A wonderfully original coming-of-age story that begins in 1962 in the middle of an English winter, during a snowstorm. Here, in the grip of the Big Freeze, we meet 17-year-old Radford who is sent to Goodwin Manor, a home for those who have been ‘found by trouble.’ Lovely turn of phrase.
At the Manor, Radford revels in the conspiratorial behaviour of his peers, sneaking cigarettes and drinking beer. We never learn what his crime was, but then none of the boys at the Manor ever speak about what they’ve done to be sent there. Radford is determined to be his own person, but like everyone else he needs an allegiance, and finds it in the charismatic West. They develop a firm friendship that becomes their anchor in a very uncertain environment.
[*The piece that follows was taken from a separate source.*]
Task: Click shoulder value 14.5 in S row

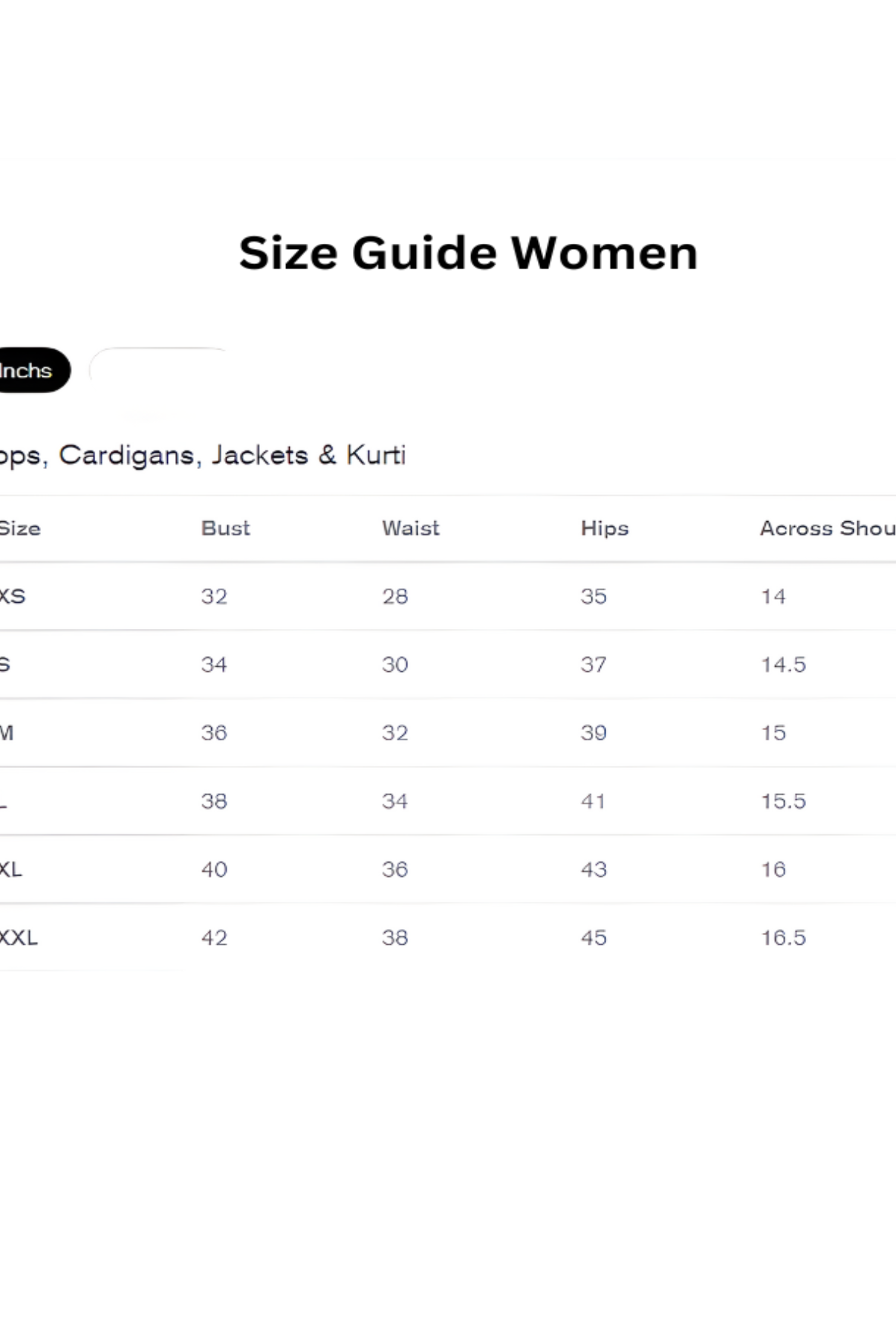Action: 782,665
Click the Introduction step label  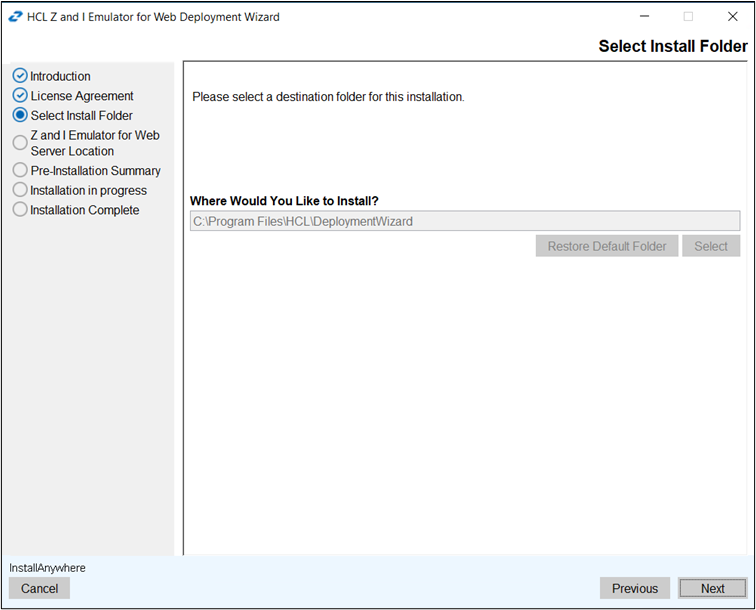[60, 76]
As you’d expect, life sometimes at the Manor can be wild with outbreaks of chaos and violence. Like all adolescent males, the inmates can be abrasive and sometimes brutal. But there’s a tender, vulnerable side to all these boys as well. They may be on their way to becoming young men, but in so many ways they remain children in need of love and friendship and the bonds they form between each other are vital if they are to survive such isolation, not only from family and friends, but from society at large. This feeling of being cut off at the Manor, alone, somehow disconnected from the world is enhanced by the snowstorm that is followed by weeks of snow.
The Manor is in its own way a hothouse of youthful passions, the perfect stage for some very disturbed and disturbing behaviour. Very soon however, it becomes clear that despite the way they present to one another and the rest of the world, each boy harbours a troubling secret. From the outside, they may look like young thugs larking about, acting out primitively in order to appear tough, but deep down they are emotionally fragile, and through some masterful writing, the cracks begin to appear.
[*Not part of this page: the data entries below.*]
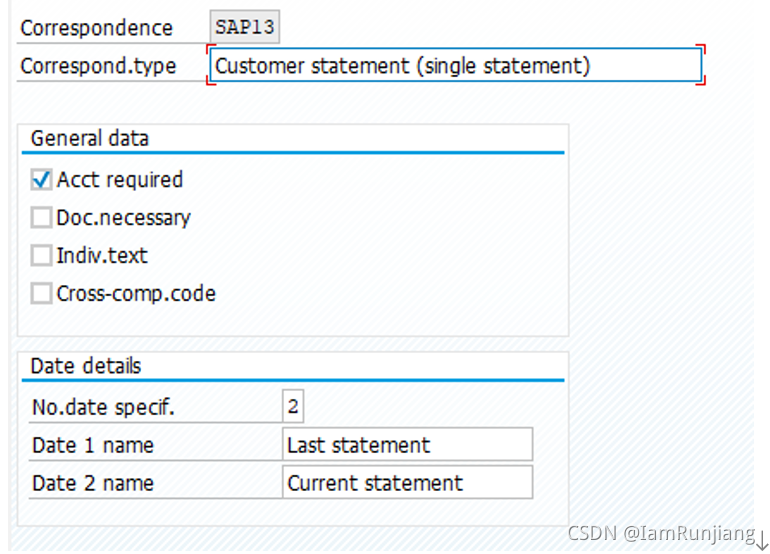770x554 pixels.
Task: Click the CSDN @IamRunjiang watermark text
Action: [660, 535]
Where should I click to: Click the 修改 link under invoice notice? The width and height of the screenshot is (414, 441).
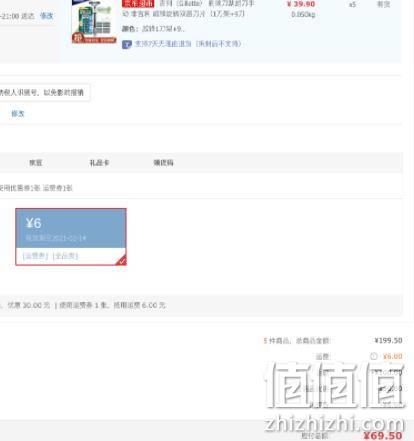(18, 114)
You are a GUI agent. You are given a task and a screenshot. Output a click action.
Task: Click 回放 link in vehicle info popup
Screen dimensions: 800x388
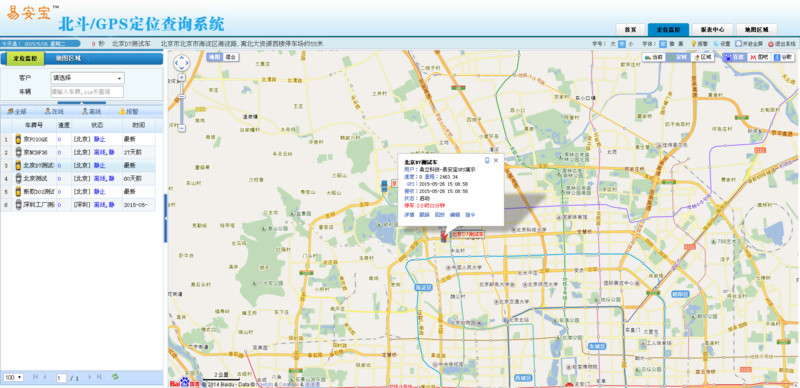[x=439, y=215]
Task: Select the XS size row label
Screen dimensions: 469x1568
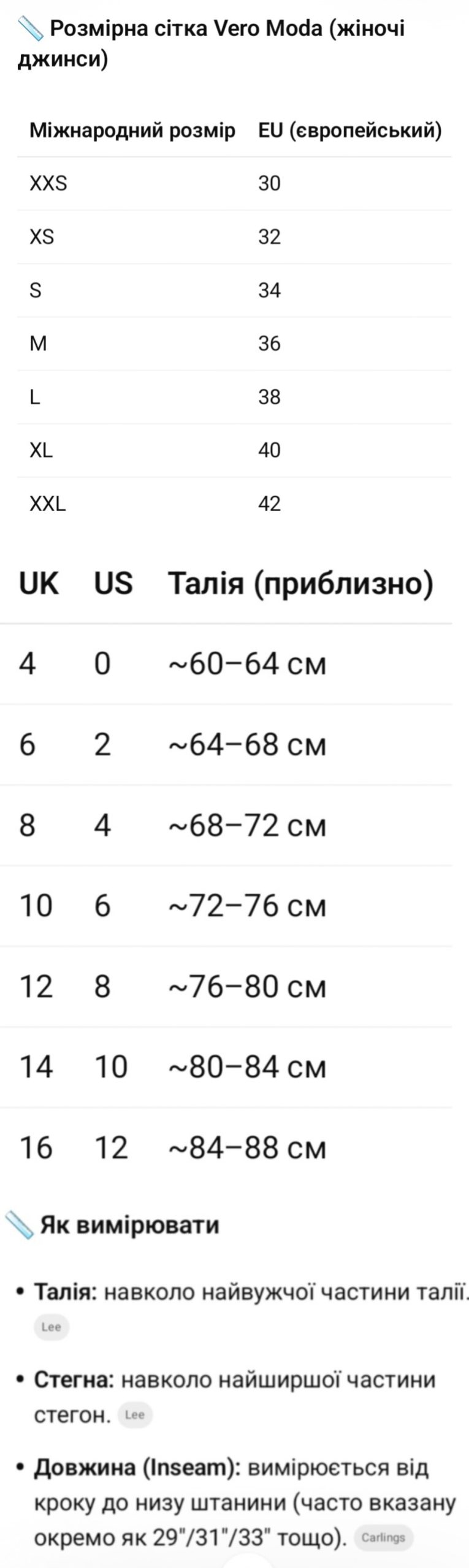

Despite his consoling mateship with West, Radford struggles tries to find his feet in this new and strange environment. But when strange things begin arriving at their doorstep, he will do anything to survive. Anything.
Both savage and tender, The Everlasting Sunday, is a haunting debut novel, with echoes of Golding’s The Lord of the Flies and Salinger’s The Catcher in The Rye. Gorgeously written, silky smooth and subtle, The Everlasting Sunday shows us how easily the young are lost to the world and to themselves. But more than that – in the pressure-cooker atmosphere of The Manor we glimpse the things that make us all human: how complicated we are, how we struggle at times to find our place in life and above all, how much we need to love and be loved.
Touché Robert Lukins.
About the author
Robert Lukins lives in Melbourne and has worked as an art researcher and journalist. His writing has been published widely, including in The Big Issue, Rolling Stone, Crikey, Broadsheet and Overland. The Everlasting Sunday is his first novel.